Are those bearing meant to be used in the X-Type, and for that model-year and type?
Did you search for the correct part-number for those bearings before ordering them?
Are those bearing meant to be used in the X-Type, and for that model-year and type?
Yes, I ordered the correct parts from RockAuto. The listing for the National 510099 Bearing shows a cross reference to the correct Jaguar interchange part number of C2S8276 for the 2004 X-Type (National 510099).
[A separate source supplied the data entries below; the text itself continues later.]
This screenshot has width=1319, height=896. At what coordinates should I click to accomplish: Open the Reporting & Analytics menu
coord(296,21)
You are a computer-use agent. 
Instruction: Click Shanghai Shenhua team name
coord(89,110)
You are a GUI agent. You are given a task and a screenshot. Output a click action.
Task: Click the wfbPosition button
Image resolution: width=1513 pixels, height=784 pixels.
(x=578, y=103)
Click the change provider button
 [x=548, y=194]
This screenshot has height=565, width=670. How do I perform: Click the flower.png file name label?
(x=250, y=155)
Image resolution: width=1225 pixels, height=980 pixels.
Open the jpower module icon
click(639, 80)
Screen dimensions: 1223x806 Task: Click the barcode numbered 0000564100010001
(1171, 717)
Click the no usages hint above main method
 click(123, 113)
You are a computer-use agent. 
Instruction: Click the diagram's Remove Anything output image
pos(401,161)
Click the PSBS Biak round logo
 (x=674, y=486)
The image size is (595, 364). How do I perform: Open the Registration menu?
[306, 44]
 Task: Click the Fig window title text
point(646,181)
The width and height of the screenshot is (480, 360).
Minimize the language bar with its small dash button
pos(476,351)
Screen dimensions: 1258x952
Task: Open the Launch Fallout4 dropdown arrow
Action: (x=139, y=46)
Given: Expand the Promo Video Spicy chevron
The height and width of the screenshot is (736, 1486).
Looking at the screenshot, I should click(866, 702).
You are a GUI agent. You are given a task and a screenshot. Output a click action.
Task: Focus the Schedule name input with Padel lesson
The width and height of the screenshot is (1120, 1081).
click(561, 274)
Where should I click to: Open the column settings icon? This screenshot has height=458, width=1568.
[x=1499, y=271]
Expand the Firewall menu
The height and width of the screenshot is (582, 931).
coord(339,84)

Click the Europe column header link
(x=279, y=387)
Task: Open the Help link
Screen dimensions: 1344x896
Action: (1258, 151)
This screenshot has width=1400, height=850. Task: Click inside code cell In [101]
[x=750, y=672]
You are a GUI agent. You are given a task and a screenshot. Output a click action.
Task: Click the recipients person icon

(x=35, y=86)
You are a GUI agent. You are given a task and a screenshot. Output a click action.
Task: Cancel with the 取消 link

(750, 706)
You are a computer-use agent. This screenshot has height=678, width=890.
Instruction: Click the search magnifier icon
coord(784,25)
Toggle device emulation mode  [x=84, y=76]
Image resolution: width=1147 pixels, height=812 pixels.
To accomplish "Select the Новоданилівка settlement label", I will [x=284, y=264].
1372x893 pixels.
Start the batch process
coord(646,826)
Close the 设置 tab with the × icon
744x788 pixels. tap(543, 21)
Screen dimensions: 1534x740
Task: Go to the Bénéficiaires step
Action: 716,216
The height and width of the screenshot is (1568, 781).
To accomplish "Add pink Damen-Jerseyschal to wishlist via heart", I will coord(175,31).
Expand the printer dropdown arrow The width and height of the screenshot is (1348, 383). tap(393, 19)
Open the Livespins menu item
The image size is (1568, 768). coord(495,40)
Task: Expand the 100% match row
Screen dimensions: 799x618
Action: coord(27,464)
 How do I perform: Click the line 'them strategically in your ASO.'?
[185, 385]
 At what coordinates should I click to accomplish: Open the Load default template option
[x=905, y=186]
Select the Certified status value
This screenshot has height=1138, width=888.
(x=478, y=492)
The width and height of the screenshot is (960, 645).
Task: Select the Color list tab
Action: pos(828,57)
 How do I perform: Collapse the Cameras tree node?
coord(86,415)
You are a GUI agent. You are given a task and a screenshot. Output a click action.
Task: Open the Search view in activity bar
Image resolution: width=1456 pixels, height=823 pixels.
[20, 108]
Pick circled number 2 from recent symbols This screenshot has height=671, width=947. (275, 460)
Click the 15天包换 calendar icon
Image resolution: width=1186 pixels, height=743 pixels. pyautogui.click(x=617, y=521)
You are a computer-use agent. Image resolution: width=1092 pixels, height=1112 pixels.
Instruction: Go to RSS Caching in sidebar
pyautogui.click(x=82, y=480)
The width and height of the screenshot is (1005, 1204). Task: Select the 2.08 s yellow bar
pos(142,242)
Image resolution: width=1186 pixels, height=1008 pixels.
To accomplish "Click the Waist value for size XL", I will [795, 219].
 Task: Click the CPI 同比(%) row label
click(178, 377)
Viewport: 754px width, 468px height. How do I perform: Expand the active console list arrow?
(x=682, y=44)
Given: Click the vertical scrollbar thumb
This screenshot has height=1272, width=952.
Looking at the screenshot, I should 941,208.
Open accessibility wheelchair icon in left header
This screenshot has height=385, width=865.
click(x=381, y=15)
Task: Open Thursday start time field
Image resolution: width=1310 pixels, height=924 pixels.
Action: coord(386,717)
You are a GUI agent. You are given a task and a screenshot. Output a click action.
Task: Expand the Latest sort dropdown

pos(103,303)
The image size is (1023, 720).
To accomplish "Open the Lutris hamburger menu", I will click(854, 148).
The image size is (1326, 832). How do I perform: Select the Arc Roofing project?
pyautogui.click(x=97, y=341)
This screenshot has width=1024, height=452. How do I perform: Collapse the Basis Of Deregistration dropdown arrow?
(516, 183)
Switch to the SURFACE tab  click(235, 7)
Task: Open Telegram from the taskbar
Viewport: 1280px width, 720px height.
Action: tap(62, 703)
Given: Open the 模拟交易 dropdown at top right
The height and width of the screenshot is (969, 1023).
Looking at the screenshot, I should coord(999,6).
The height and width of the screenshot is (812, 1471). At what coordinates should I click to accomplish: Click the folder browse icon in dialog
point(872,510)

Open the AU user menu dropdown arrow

And there are five other bearing brands on RockAuto that also carry the 510099 part number so it must be correct. As I indicated, the National bearing also "contains magnetic encoders on both sides of the bearing to eliminate installation error," so it cannot be installed backwards. That's what has me baffled.
All I can figure at this point is that I am going to have to tear the whole front suspension apart again, cut these new bearings off and try a different brand. Just wanted to know if anyone else had experienced this issue.
The correct number of pulses per each revolution of each wheel is 32. How many have you got?
I don't know how to go about counting pulses. My iCarsoft Data Scanner gives me the actual wheel speed signal from each wheel when driving, which is how I know the fronts are half that of the rears which do match the vehicle speed.
autorx1, the only way that I could see doing it is to get another bearing and then using some iron filings, lay the bearing down on a flat plate and then sprinkle the iron filings down the side of the bearing. Where the magnets are, the filings will gather. This should allow you to count the magnets.